- **EXCERPT PROVIDED**
-- START --

The Slog: One
of the more amusing things about European politics in the contemporary
era is that, as so little action with any point to it is taken about
anything, political leaders are forced into ridiculous situations that
defy explanation….and the media are then left with the unenviable task
of trying to make it all look interesting, sensible, or even a matter of
great import. Thus, because David Cameron cannot decide on anything to
do with the EU (being flapped at by one wing if he says no, and
fluttered around by the other if he says yes) he finally got to the
stage last year of saying oh alright then we will have a referendum if
I’m still in power after the next election….but not before 2017.
In strategic circles (and nothing goes round in strategic circles with quite the dizzying headlessness of Camerlot) that sort of thing is known as ‘buying time’, but Dave has attempted to buy the double-banded family-value pack of time here: so much so, in fact, that one can’t help wondering if what he really did was place a 2-1 on bet with Paddy Power that the EU will have gone to Davy Jones’ Locker by then anyway. Either way, the result for the time being is that the good ship Eunatisitania is being pounded with torpedoes while careering about at 30 knots in search of icebergs to play with. Our Prime Minister, however, has his own personal escape ladder going up to a Westland helicopter, but has decided to wait four years in order to see, you know, sort of how things pan out.

-- END --

[Records pointing to text and elements]
-- START --

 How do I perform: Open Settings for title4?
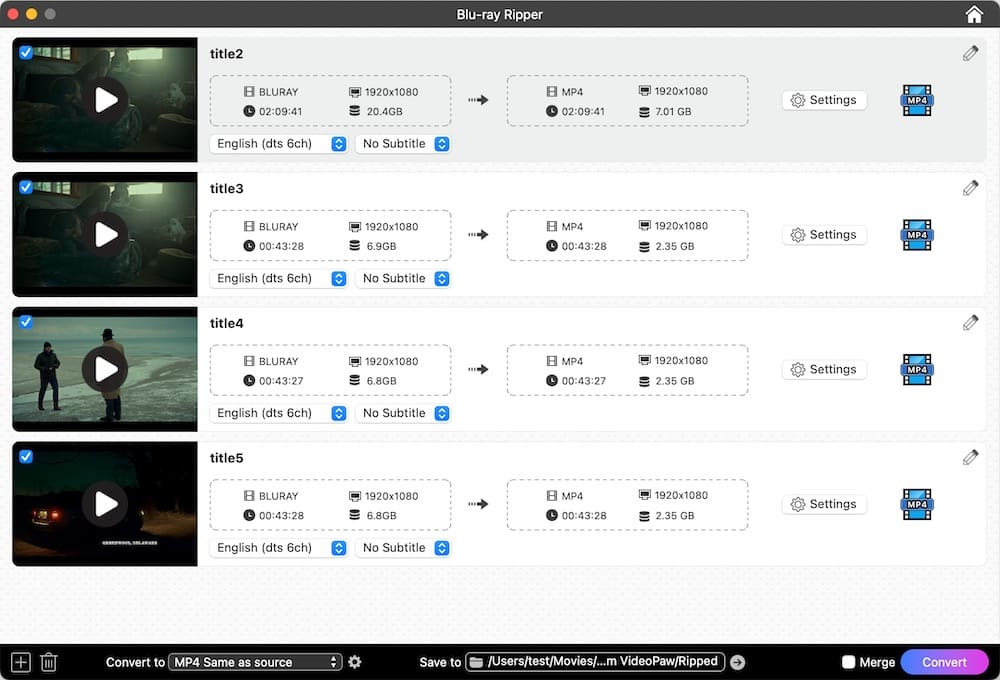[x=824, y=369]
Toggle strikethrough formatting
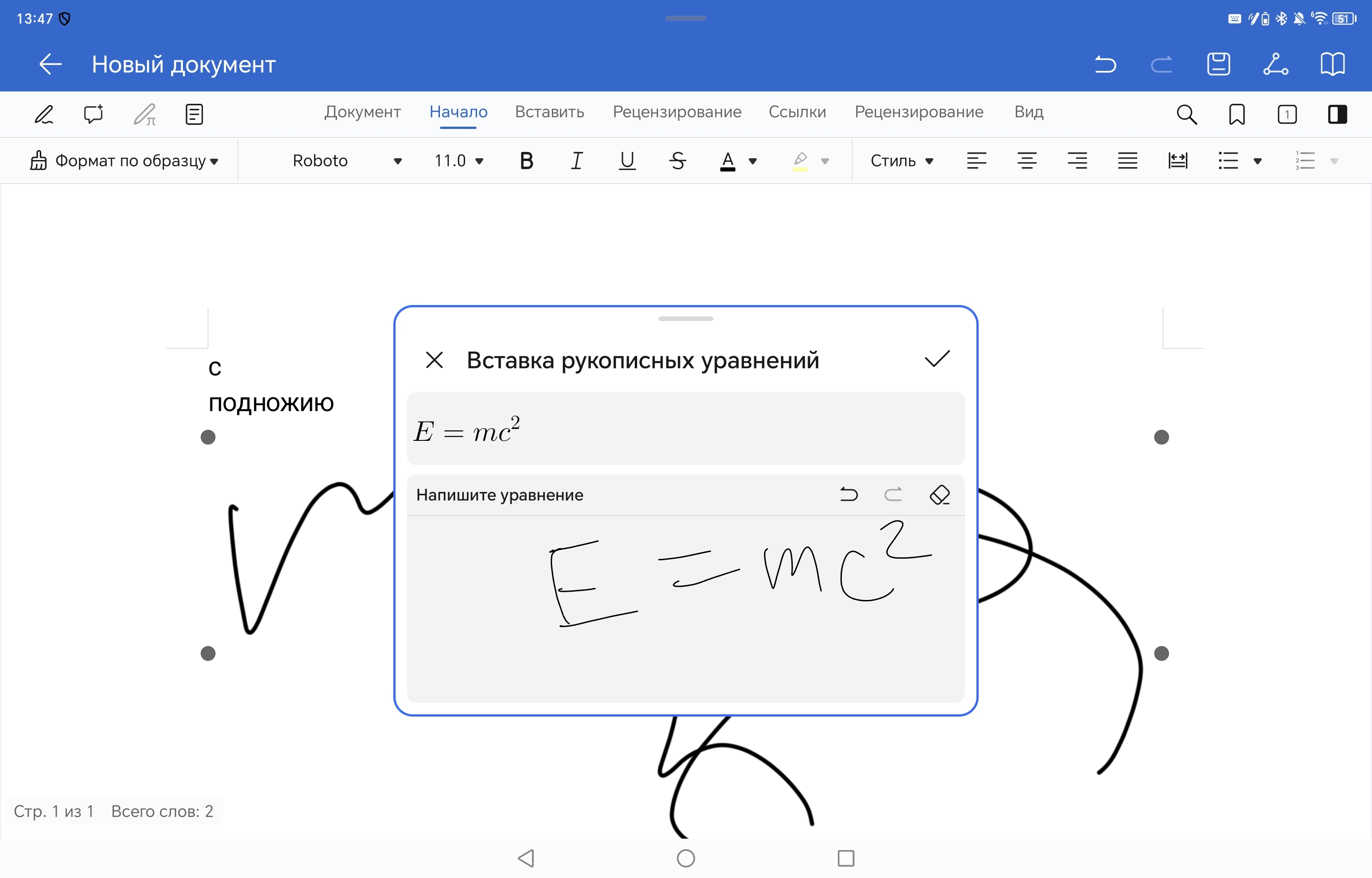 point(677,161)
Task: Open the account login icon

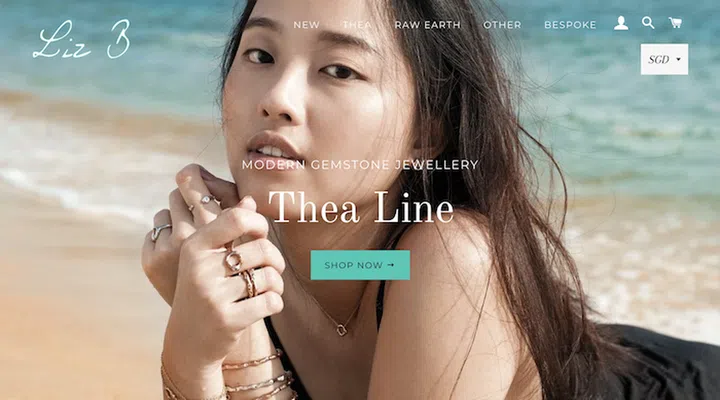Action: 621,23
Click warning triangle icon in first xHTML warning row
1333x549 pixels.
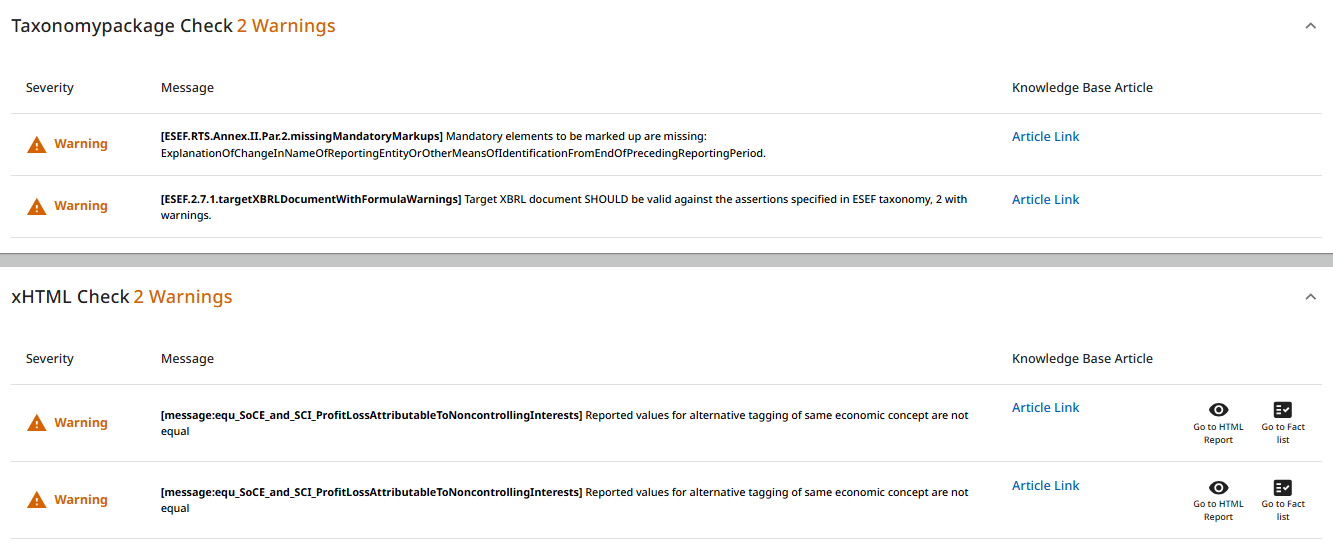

-- END --
-- START --

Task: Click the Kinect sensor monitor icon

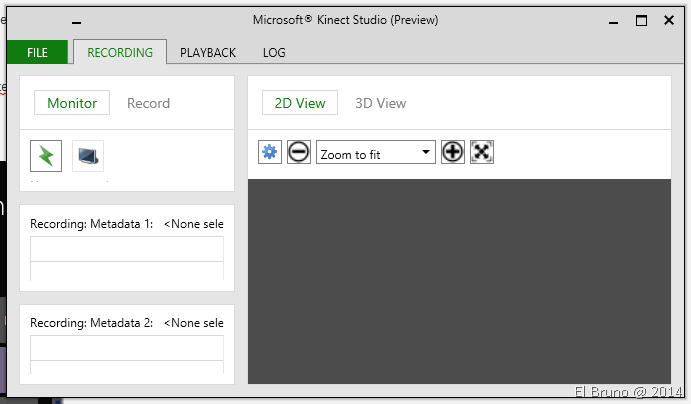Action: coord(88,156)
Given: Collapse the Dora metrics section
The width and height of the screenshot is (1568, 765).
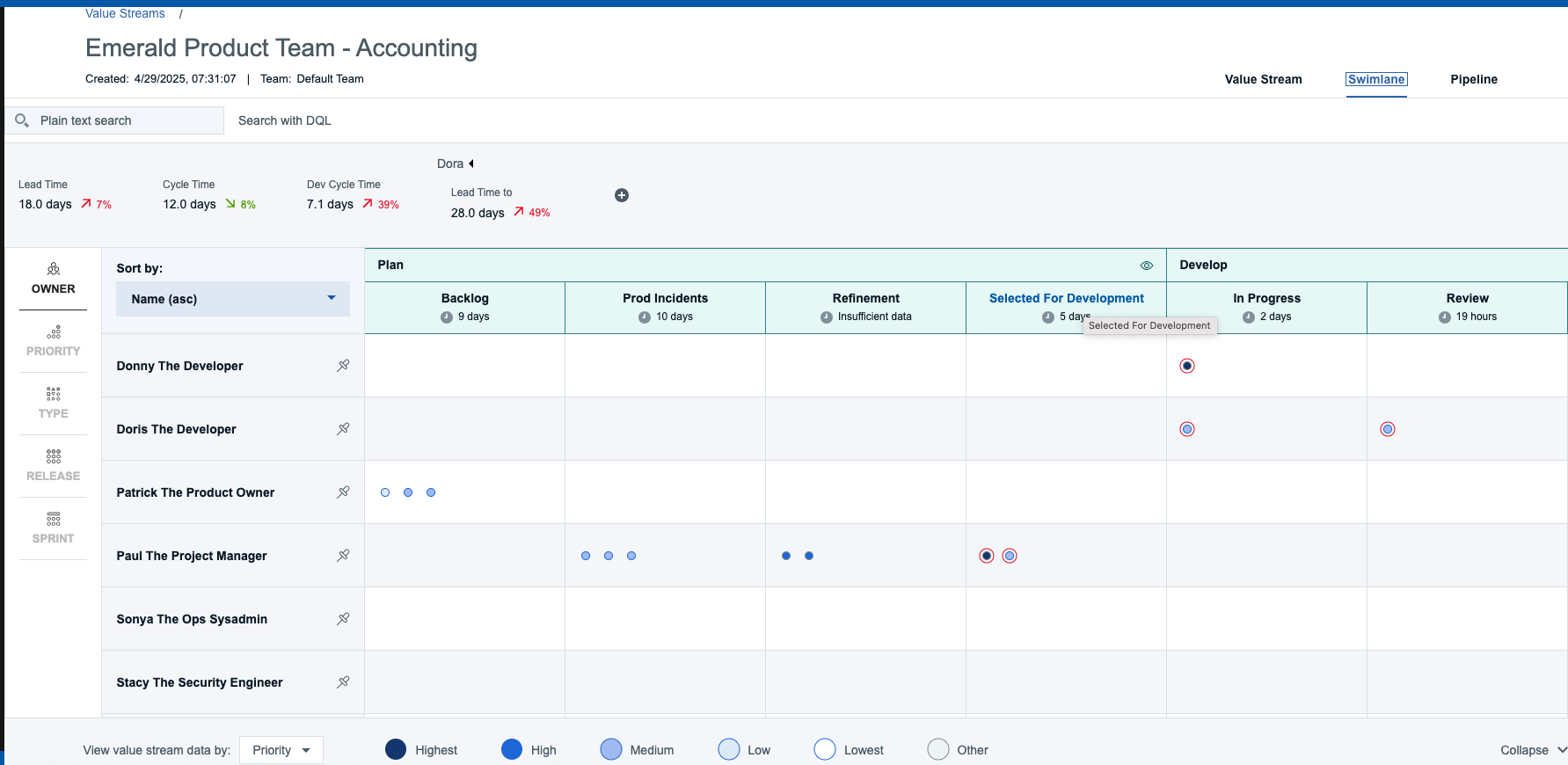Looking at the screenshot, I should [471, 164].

-- END --
-- START --

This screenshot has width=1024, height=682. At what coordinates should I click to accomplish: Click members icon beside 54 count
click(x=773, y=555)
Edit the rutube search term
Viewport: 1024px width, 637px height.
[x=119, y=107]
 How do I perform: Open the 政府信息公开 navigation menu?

-- END --

- **ACTIONS TO TAKE**
1) Offset every coordinate in the answers by -125 and write the records out again, requests included, starting with the line that contains "How do I perform: Open Settings for title4?" and going on through the line that contains "1333x549 pixels.". Give only those lines, and leave the pictures out.
2) Extend the commentary on David Cameron and the EU referendum, picking up right after its last sentence.

- **ANSWERS PER TASK**
1)
 How do I perform: Open Settings for title4?
[x=699, y=244]
Toggle strikethrough formatting
 point(552,36)
Task: Open the account login icon

Action: 496,-102
Click warning triangle icon in first xHTML warning row
1333x549 pixels.

2)
Now this week has come the news that several of the helicopter crew are climbing down the ladder to point out to Cammers that they know the end of this movie, and the ship sinks: so FFS put your hand-made Grenson shoe on the ladder you berk, and climb up here where it’s safe. The Prime Minister, we are told, is “under pressure” to hold a referendum earlier. But last night, he told his MPs he cannot do this under the terms of the Coalition deal with the LibDems. “Right men, pay attention: sorry, sorry…yes I know an asteroid’s heading towards us, but rules are rules.”
In the context of what is so obviously a sinking ship across the Channel, it doesn’t as yet appear to have dawned on the PM that we’re on board the bloody thing. And if you think I’m exaggerating, allow me to drill into some of the latest news.
Il Corriere della Sera said on Monday that Italy needs to find at least €6bn in the next 20 days in order to control its excessive deficit procedure. Fabrizio Saccomanni is expected to present a plan to the EU in the next few days, but it’s hard to see what Plan B’s going to be if Wolfie and Geli say no.
Greece is also going need extra funding beyond the Troika’s projections in the next 10 months, despite a better-than-projected fiscal performance in the first quarter of 2013, largely due its banks being as near as damnit empty. To avoid a unique one-off bail-in Template being triggered, the country will have to go back to the markets. There are some encouraging signs here says Ekathemerini, by which I presume they mean that the markets only backed off, rather than stampeding away like a herd of spooked steer.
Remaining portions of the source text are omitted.